‘Stop touching your face’: Why it’s so important—and so hard to do

From March 3, 2020 Advisory Board Daily Briefing: To help Americans avoid catching the new coronavirus, public health experts have a simple plea: Wash your hands and “stop touching your face,” Tara Parker-Pope writes for the New York Times.

About the coronavirus epidemic

Reports of the new coronavirus first surfaced in early December 2019 in Wuhan, China. According to the World Health Organization (WHO), the main symptoms of the virus are fever and lesions in both lungs. Some patients also have reported difficulty breathing, WHO said.

While the number of newly reported cases in China has slowed, the number of newly reported cases in other countries has surged over the past two weeks. In the United States, officials as of Monday had reported a total of 88 cases of the virus and two deaths linked to it. CDC noted that several U.S. patients with the virus—including patients in California, Oregon, and Washington—have no known connections to individuals who had traveled to countries affected by the virus or who had a suspected or confirmed case of the virus. That indicates the cases likely stemmed from so-called “community spread” of the virus in the United States.

Just how often do we touch our face? Pretty often.

In addition to advising people to wash their hands, health officials are emphasizing that people should keep their hands away from their face—a habit that’s surprisingly hard to kick, Parker-Pope writes.

Humans are the only animals, aside from gorillas, orangutans, and chimpanzees that touch their faces with “little or no awareness of the habit,” according to Parker-Pope. According to researchers, we developed the habit as a way to relieve stress and contain our emotions.

The T-zone is the most common place for people to touch, and it’s home to three mucous membranes: the eyes, nose, and mouth, which serve as “entry portals” for viruses and germs, Parker-Pope writes.

Mary-Louise McLaws, a professor at the University of New South Wales, authored a 2015 study that documented how often we engage in the habit. The researchers found a group of medical students in a lecture touched their faces an average of 23 times in one hour, and almost 50% of the touchers were to their “T-zone,” which includes the eyes, nose, and mouth. Other studies that have followed office workers and primary care doctors show similar results.

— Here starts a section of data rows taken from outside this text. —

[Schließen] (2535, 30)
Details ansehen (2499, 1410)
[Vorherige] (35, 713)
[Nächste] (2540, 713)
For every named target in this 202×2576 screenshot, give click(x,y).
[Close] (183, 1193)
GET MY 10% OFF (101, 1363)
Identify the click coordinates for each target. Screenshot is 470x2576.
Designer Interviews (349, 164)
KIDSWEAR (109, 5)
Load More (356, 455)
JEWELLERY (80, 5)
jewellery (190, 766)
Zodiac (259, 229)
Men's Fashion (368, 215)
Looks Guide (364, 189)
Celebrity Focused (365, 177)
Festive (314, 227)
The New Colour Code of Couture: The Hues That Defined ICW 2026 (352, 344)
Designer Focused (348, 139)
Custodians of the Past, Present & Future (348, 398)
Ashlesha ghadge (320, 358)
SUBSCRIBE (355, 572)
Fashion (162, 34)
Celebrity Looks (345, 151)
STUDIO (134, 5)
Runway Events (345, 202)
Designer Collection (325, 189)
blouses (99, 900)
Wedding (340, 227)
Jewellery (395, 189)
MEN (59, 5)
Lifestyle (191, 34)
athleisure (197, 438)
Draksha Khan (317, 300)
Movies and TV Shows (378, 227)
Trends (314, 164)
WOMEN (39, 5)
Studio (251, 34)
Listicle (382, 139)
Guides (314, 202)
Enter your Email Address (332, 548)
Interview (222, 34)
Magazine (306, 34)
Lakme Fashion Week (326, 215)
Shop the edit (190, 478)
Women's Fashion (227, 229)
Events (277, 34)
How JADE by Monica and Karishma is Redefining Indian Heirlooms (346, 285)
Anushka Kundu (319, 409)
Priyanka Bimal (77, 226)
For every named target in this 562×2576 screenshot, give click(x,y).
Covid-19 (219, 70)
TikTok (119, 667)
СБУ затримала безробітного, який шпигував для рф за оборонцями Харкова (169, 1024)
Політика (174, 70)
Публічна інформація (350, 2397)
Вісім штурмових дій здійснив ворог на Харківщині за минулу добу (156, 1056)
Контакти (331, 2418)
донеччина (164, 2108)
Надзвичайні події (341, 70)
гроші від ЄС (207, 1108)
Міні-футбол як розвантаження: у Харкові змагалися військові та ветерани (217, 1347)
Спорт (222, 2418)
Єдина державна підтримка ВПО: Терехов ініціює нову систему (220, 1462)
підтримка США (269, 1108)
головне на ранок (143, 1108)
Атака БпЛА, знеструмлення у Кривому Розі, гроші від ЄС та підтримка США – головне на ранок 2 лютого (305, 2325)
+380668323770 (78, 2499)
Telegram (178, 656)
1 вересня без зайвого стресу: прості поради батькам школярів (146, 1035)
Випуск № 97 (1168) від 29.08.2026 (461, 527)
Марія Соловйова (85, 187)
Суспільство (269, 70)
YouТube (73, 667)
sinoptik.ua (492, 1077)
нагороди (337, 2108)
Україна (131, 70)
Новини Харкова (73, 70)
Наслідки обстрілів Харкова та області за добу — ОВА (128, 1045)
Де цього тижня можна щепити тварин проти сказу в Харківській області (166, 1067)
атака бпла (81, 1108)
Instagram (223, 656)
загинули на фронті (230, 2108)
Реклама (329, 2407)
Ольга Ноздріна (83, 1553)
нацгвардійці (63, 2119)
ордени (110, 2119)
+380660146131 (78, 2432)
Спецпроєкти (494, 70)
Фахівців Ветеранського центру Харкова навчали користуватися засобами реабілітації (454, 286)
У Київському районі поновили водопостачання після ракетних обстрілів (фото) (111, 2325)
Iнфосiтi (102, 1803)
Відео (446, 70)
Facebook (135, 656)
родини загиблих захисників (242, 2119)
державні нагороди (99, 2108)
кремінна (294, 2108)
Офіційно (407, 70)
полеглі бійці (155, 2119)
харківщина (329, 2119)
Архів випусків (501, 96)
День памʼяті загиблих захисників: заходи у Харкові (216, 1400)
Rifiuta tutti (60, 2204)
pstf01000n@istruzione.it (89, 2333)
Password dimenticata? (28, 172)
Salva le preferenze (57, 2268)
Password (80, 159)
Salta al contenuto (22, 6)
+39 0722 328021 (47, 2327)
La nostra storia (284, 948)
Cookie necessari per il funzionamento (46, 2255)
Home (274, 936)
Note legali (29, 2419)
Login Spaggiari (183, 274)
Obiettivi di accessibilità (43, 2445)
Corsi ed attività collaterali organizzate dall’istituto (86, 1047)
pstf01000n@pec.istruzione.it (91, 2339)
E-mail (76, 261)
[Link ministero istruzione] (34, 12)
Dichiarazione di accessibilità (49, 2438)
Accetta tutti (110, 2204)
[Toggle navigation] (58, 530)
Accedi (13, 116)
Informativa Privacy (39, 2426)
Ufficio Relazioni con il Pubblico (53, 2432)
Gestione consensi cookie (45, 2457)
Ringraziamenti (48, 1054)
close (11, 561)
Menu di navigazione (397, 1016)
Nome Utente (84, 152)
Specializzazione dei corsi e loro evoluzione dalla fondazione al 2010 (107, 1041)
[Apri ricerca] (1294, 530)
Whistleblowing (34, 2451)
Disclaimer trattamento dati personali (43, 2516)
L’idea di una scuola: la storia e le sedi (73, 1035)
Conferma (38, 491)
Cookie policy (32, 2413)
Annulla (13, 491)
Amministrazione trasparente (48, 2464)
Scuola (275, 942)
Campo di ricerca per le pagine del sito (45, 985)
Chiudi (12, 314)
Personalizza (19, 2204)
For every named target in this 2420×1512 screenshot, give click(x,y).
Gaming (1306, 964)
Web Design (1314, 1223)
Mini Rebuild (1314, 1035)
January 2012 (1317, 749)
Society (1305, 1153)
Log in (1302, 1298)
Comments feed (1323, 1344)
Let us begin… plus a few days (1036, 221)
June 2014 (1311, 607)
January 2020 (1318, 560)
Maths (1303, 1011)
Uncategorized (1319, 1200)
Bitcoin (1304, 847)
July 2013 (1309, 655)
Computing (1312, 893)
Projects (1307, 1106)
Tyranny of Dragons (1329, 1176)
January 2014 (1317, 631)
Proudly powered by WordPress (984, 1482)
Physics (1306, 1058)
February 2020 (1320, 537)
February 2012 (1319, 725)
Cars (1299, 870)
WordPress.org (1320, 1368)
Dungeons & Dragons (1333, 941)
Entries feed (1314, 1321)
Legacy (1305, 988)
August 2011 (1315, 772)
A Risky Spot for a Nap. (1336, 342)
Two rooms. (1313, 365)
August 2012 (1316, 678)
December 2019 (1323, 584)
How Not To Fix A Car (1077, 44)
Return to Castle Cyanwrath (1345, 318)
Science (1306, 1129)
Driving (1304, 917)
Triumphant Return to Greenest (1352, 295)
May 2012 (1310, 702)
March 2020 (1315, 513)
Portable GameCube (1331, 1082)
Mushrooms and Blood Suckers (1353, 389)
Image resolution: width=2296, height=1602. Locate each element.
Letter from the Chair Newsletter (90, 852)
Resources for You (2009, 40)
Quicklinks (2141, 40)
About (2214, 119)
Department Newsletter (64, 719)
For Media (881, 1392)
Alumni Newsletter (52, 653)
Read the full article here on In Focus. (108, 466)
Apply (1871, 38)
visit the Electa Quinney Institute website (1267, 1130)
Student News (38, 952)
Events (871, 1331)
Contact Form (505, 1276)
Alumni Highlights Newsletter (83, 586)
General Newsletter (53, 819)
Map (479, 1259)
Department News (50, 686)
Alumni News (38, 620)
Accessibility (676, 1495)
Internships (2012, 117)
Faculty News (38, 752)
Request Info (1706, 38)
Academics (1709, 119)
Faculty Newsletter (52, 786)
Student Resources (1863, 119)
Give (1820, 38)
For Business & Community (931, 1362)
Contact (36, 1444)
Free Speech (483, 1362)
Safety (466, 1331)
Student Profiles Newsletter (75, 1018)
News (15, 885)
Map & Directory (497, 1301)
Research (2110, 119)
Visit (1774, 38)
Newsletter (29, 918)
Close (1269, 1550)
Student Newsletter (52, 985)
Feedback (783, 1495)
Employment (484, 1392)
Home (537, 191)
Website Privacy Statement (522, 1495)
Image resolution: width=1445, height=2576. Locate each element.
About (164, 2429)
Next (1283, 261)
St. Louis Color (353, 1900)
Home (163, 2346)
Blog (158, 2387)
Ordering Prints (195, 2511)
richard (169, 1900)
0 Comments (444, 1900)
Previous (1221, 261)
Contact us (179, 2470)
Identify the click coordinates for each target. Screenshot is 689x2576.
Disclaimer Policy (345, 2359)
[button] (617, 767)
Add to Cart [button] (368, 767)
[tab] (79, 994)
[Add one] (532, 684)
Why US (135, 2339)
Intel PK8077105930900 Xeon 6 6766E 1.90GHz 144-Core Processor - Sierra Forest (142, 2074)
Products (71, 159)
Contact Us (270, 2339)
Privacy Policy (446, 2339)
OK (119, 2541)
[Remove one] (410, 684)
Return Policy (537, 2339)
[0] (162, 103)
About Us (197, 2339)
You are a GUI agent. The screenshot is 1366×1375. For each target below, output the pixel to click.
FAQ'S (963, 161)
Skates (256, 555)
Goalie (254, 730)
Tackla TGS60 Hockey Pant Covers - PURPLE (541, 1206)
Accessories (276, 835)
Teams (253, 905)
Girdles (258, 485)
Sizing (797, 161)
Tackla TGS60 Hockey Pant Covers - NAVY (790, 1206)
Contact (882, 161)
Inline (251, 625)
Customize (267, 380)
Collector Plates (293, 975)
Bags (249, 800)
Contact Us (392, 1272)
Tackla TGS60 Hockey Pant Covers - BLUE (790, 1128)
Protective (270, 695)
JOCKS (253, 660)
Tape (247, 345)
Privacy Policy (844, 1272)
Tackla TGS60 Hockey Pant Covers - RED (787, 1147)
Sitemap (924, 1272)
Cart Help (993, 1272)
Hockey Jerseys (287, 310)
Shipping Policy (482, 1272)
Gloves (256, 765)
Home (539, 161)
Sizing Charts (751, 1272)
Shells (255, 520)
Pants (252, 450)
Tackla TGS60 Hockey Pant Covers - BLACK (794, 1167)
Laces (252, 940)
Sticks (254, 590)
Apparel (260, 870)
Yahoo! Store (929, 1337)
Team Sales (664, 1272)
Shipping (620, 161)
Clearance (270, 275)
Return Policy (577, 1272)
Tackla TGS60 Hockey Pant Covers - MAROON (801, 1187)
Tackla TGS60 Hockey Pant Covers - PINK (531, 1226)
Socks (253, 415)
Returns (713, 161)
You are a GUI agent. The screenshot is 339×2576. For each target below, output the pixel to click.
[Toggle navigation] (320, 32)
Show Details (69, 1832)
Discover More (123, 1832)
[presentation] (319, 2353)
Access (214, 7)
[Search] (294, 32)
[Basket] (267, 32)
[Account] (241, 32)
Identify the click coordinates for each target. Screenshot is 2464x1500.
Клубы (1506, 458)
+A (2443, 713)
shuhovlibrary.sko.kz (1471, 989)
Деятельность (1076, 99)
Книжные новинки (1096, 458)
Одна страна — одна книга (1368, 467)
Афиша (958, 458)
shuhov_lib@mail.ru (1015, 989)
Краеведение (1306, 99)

But even though touching your face ups your odds of getting sick, “it’s a difficult habit to break,” according to McLaws. In fact, many people say the more they try to refrain from touching their face, the more they feel the need to rub their eyes or scratch their nose, Parker-Pope reports.

 Is it really that important to stop touching your face? Health experts: Yes.

To understand why touching your face is especially problematic during a viral outbreak, think about how viruses spread in the first place. For instance, consider what happens in an elevator: “An infected person rides in an elevator, touching buttons both outside and inside the elevator or maybe sneezing during the ride. When that person leaves, microscopic droplets containing the virus stay behind,” Parker-Pope writes. The next people to get on the elevator could touch the same buttons and pick up the virus on their hands, and research shows those people are likely touch their T-zone multiple times in the next hour.

“By touching your mucous membranes, you’re giving a virus 11 opportunities every hour if you’ve touched something infectious,” McLaws said.

While scientists don’t yet know how long the new coronavirus survives on surfaces, a study from the Journal of Hospital Infection found similar coronaviruses could survive on surfaces for up to nine days under certain conditions. “That’s far longer than the flu virus, which typically can survive under ideal conditions only up to 24 hours,” Parker-Pope writes.

Hand washing can reduce the risk of passing a virus from your hands to your T-zone, but even if your hands are clean, you should still try to break the face-touching habit, according to William Sawyer, a family physician in Sharonville, Ohio.

“Your hands are only clean until the next surface you touch,” he said (Parker-Pope, New York Times, 3/2).